Assignment → Continue the passage about the company Onna, starting right after its last sentence.

Text section →
◇ ◇ ◇ ◇ ◇
Based in California at the time, Elkhou assembled a large team of tech engineers to develop Onna, opening offices in Los Angeles in 2015 and Barcelona in 2016. Most of the initial development, which took two years, occurred in Barcelona. Today, Onna has offices in Barcelona, New York, and Raleigh, North Carolina.
“In developing his company Salim didn't see himself limited to Silicon Valley or even the US, as knowledge fragmentation is a global problem,” Griswold said.
“You can build a great tech company anywhere. Barcelona is a great tech hub in Europe with great schools attracting top talent from all over the EU so when Salim decided to expand operations abroad, Barcelona was our top choice.”
Integrates data and metadata
While there are several similar platforms on the market, Griswold said Onna is unique in its field because it searches and integrates data and metadata, including edits and deleted information, from a vast range of social media and digital platforms to assist with common workplace functions like compliance, governance, e-discovery and archiving.
Onna collects unstructured data via the API of each data source and processes it in the hub for indexing using natural language processing and machine learning. It has been designed for ease-of-use with no technical background and little onboarding required.
“The main demand for Onna has been across various use cases like electronic discovery, compliance, and collecting information for litigation,” Griswold said. “We have focused on linking up apps that have been notoriously hard for traditional tools to integrate with. Collaboration apps and those that are dynamically used can be especially challenging from a litigation and discovery point of view.”
Onna has gained additional relevance at a time when more apps are gathering more personal information than ever before, and more stringent data privacy laws are being enacted in the EU (via the General Data Protection Regulation — GDPR) and in some US states like as California which has enacted the Consumer Privacy Act.
◇ ◇ ◇ ◇ ◇
Recorded information →
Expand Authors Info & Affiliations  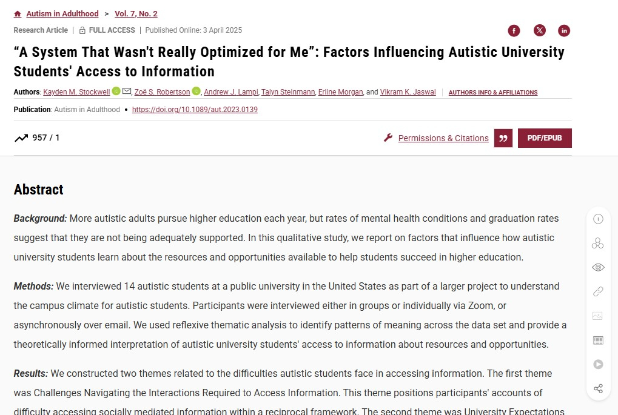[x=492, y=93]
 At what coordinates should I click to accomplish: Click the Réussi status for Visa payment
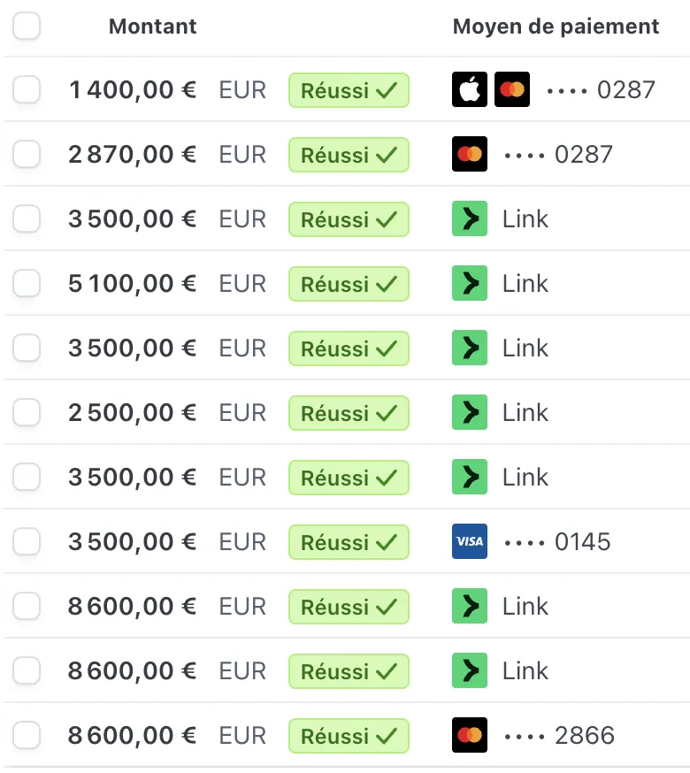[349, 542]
◇ ◇ ◇ ◇ ◇
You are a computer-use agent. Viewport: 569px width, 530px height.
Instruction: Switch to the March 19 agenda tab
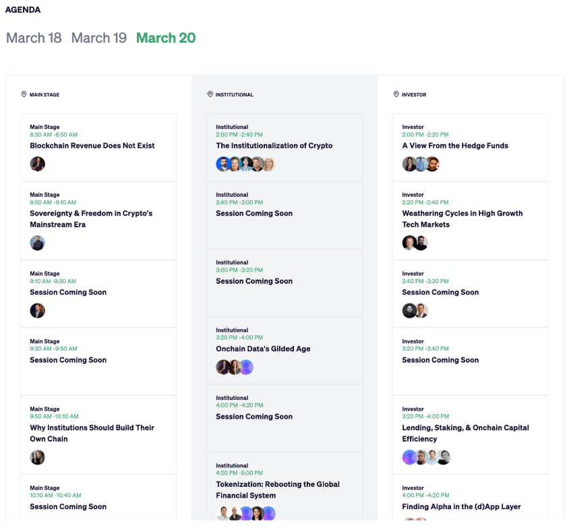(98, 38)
◇ ◇ ◇ ◇ ◇
Response to this exercise →
“There is a difficulty to govern the data in enterprise systems. Even where companies want to do the right thing, they are really challenged to do so because of the data fragmentation problem. Onna […] gives companies the ability to govern across all of these apps,” Griswold said.
Attracting big tech clients
Onna’s cloud-based SaaS offer quickly attracted the attention of Facebook, which became its first major customer in 2017. Despite the strong start, building Onna was a complex process and the company was careful to make sure it had perfected its product before beginning to scale up.
“We brought together several disruptive technologies to create innovative frameworks built on a containerized microservices architecture and shipped in a Kubernetes container. Our platform is deployable in our cloud or the customer’s private or on-prem cloud, making it highly scalable and secure," said Griswold.
She added that "the company spent the first few years with a few anchor clients, including Facebook. That really ensured that we got the product right and it really paid off with us gaining ever more traction. Only in the last couple of years have we dialed up our commercial and go-to-market efforts.”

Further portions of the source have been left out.